EXTRACTED RECORDS
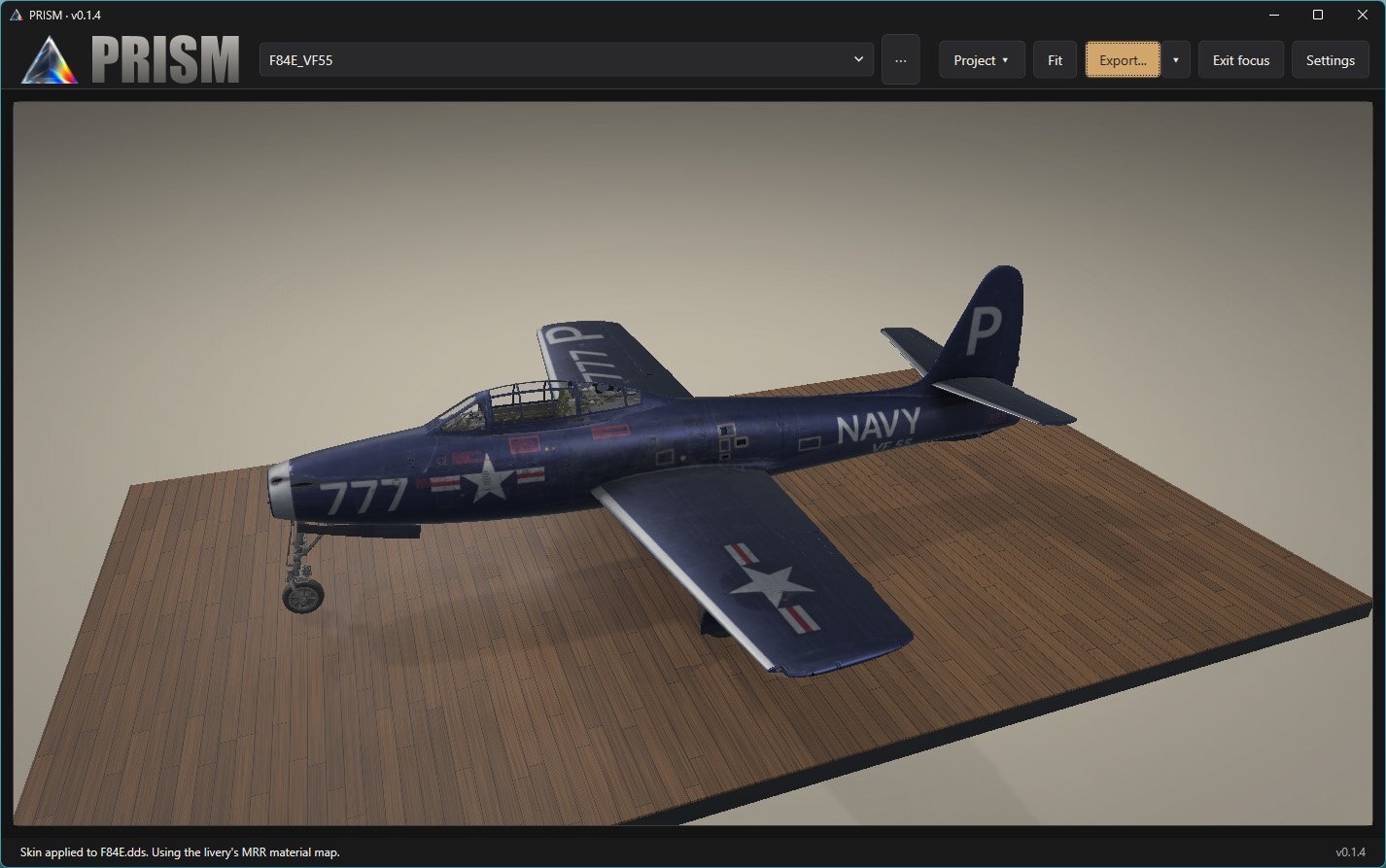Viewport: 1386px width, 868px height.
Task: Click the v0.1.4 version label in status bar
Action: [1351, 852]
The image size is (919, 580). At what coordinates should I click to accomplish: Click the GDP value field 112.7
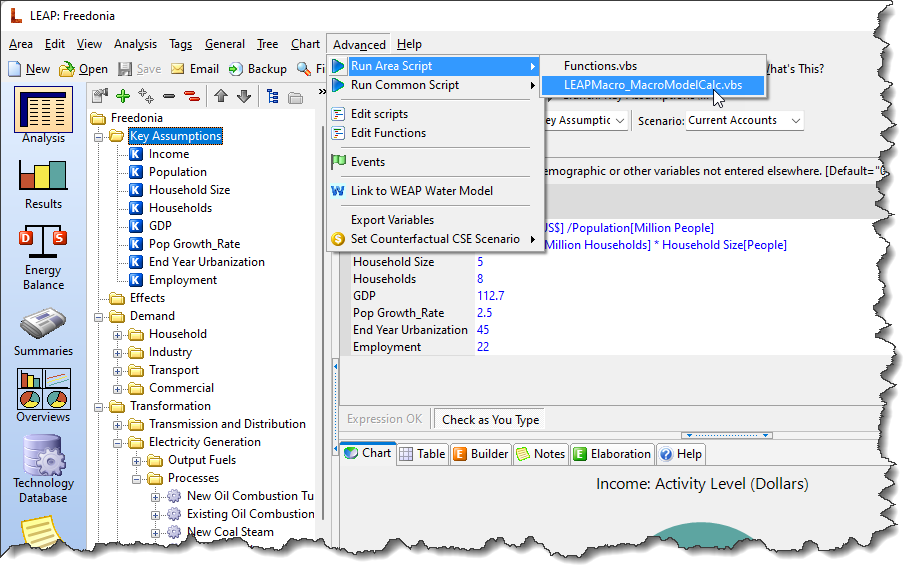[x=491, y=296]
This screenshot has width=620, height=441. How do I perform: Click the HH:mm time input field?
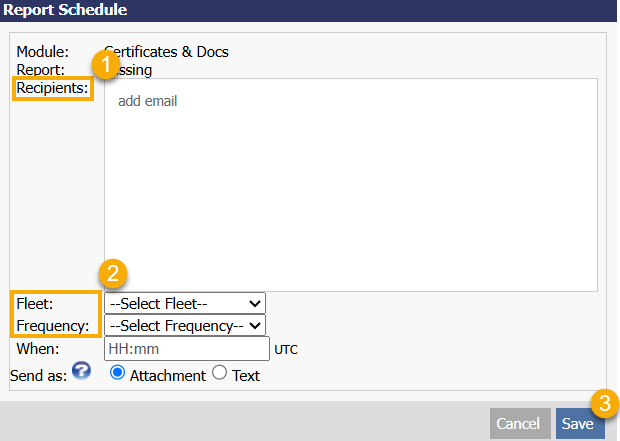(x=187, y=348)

ACTION ITEM
Please return only the lines from the one holding "The image size" through the end of the data, both ends included; do not copy any pictures.

RESPONSE TO THE TASK
The image size is (919, 580). At what coordinates should I click to accomplish: Click the GDP value field 112.7
[x=491, y=296]
This screenshot has width=620, height=441. How do I perform: Click the HH:mm time input field?
(x=187, y=348)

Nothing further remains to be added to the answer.